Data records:
══════

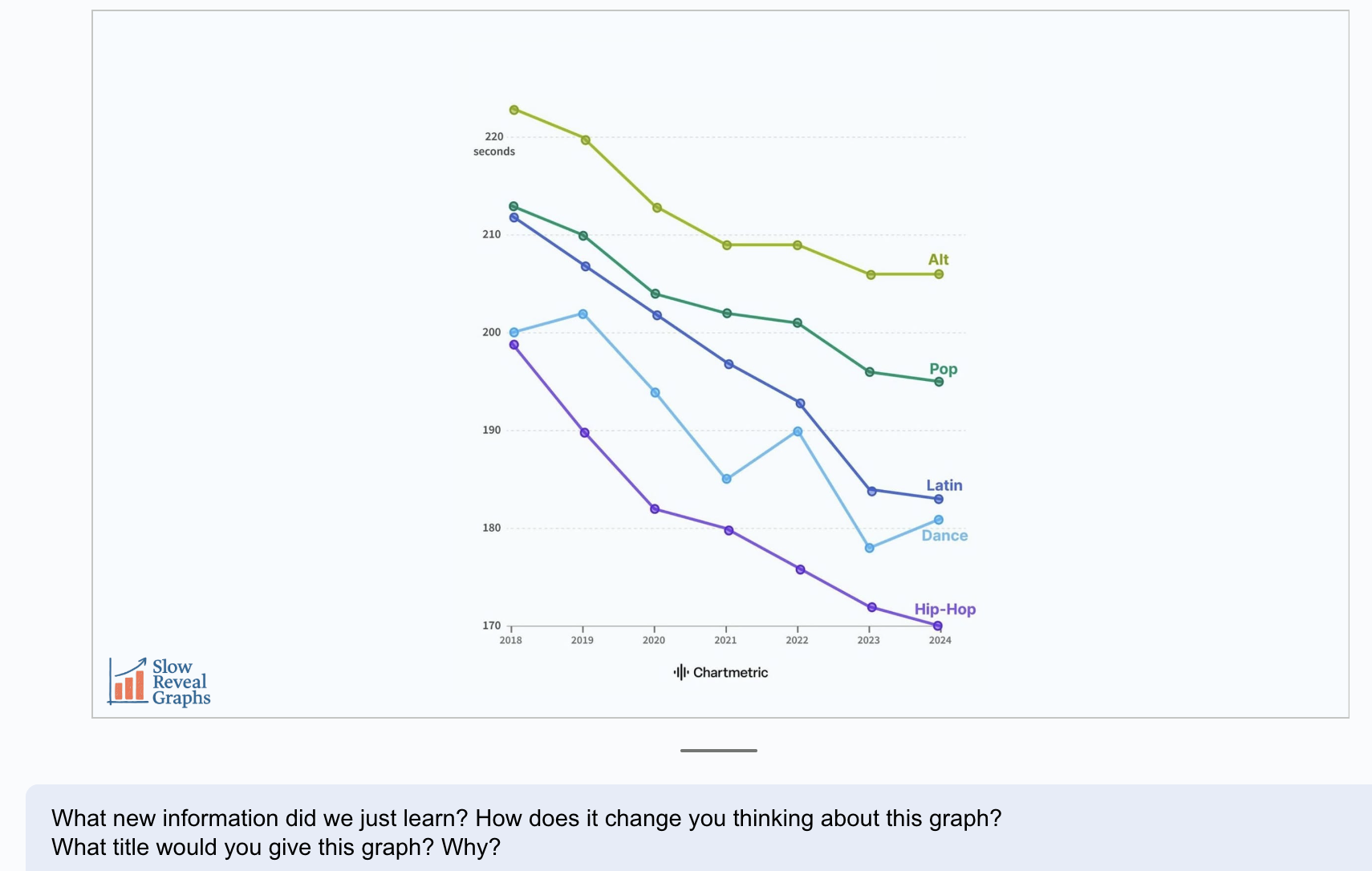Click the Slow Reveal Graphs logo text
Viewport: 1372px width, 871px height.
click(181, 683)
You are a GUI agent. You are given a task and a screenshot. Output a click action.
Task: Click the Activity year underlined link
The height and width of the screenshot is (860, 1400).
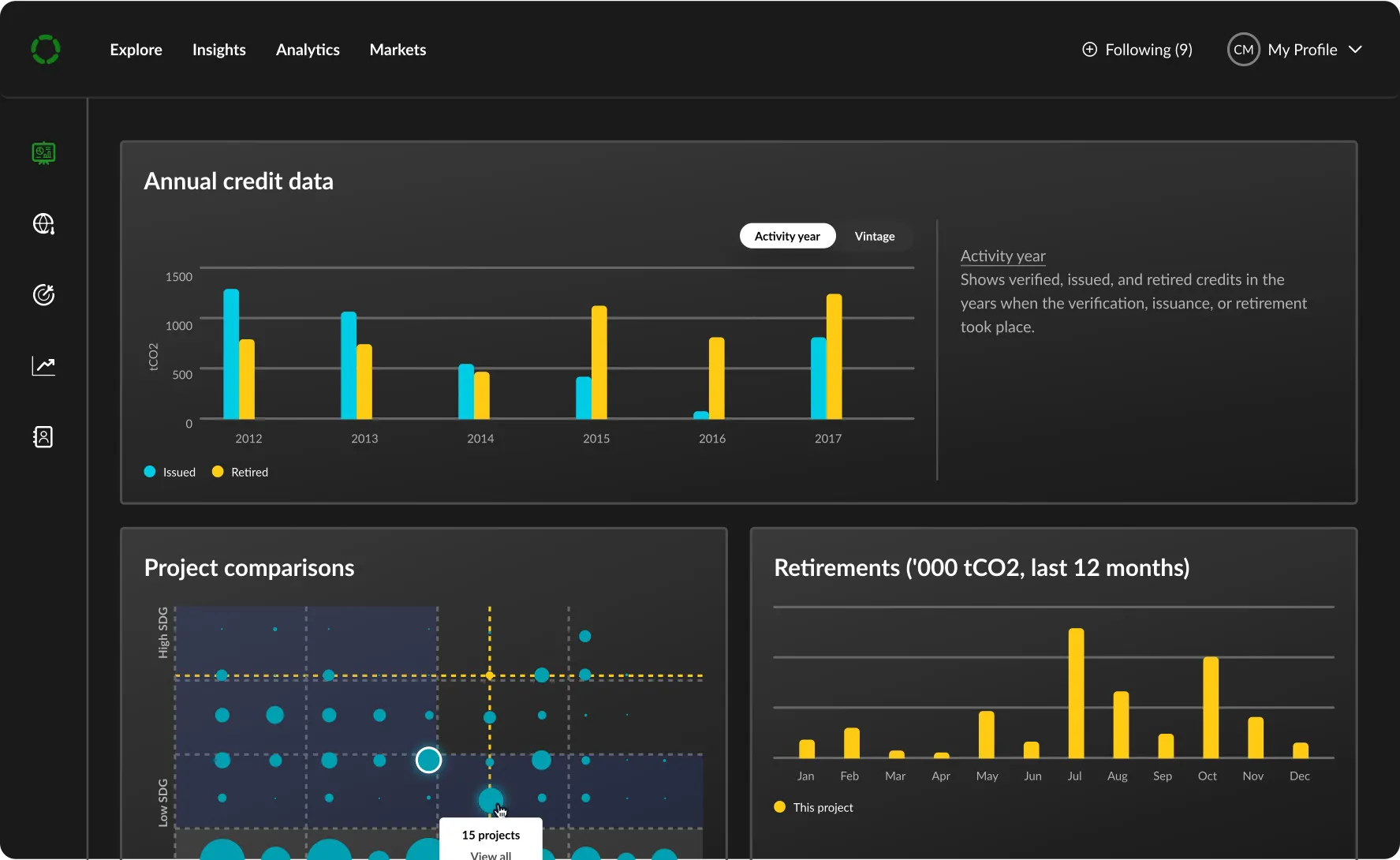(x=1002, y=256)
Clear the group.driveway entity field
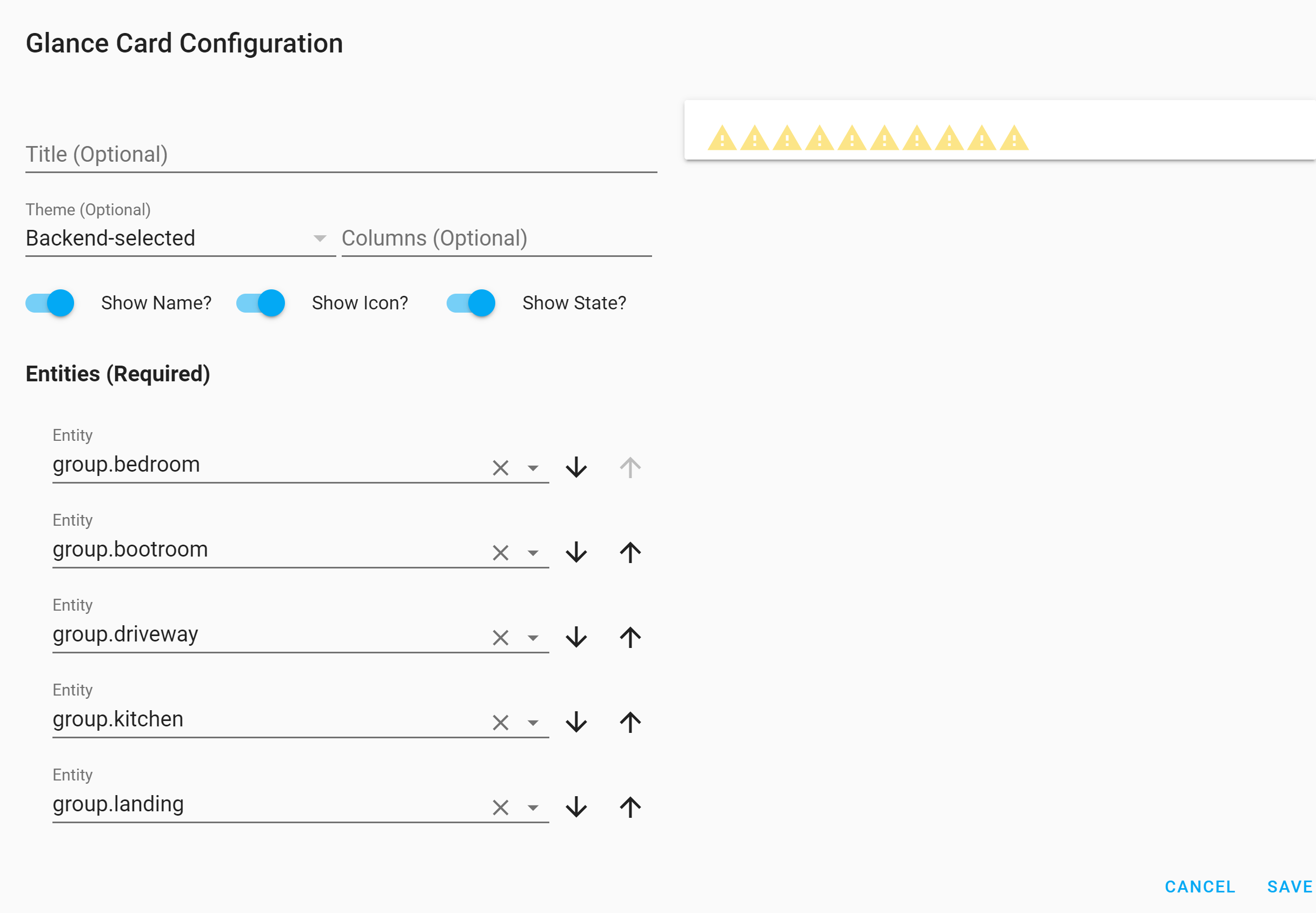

══════

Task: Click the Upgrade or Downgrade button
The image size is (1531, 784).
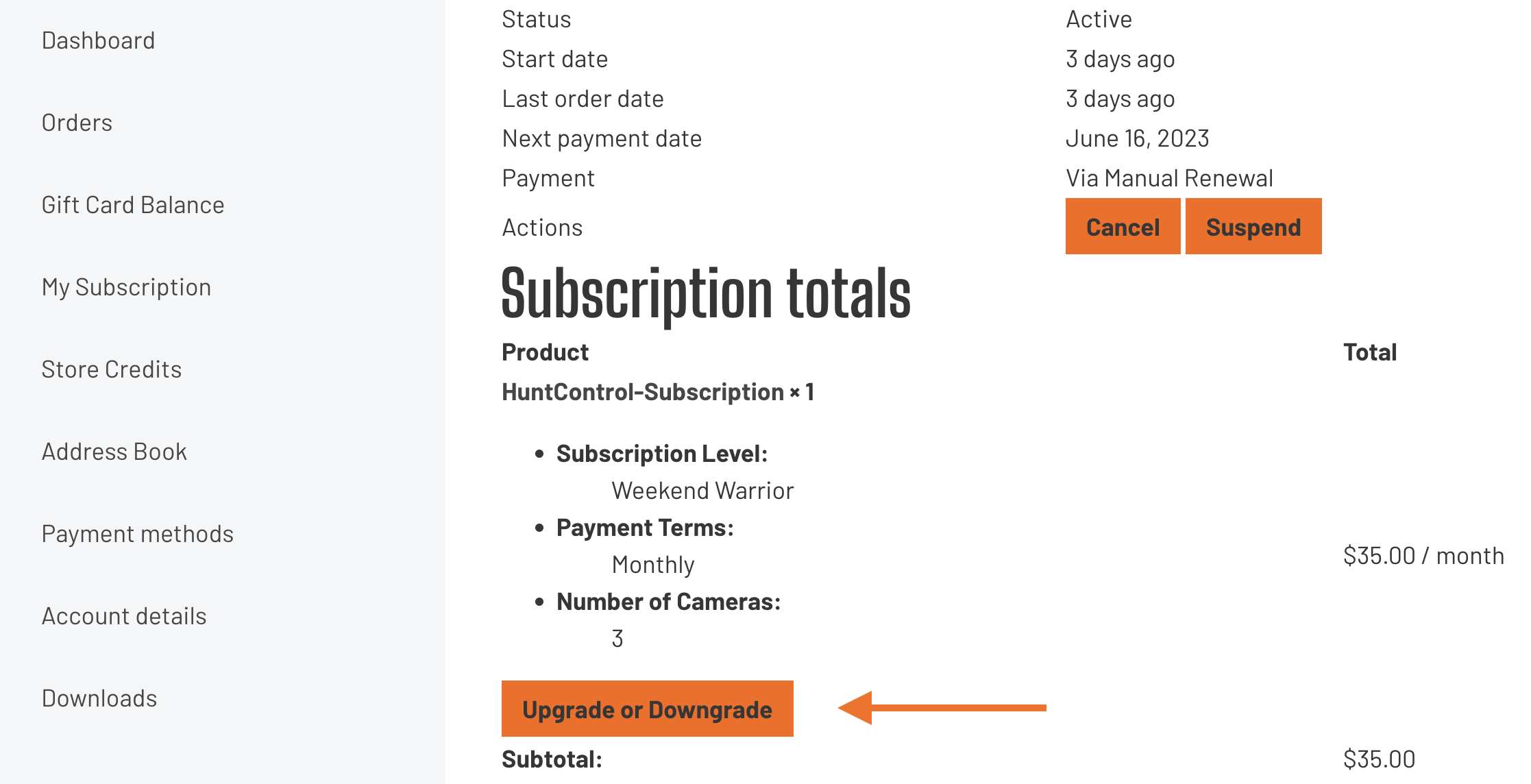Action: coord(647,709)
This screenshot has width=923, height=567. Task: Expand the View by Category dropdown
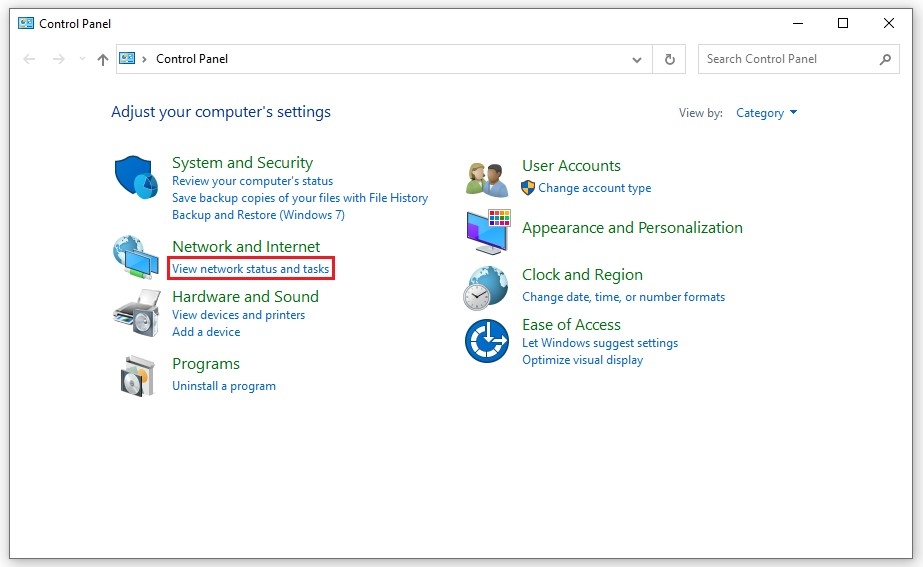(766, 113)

══════

Activity: The output is the stretch above from the line with "You are a GUI" through the line with "Clear the group.driveway entity field", copied word for word with both ends kept and every picture dropped.

Written solution:
You are a GUI agent. You are given a task and a screenshot. Output a click action.
Task: Click the Activity year underlined link
The height and width of the screenshot is (860, 1400).
(x=1002, y=256)
Clear the group.driveway entity field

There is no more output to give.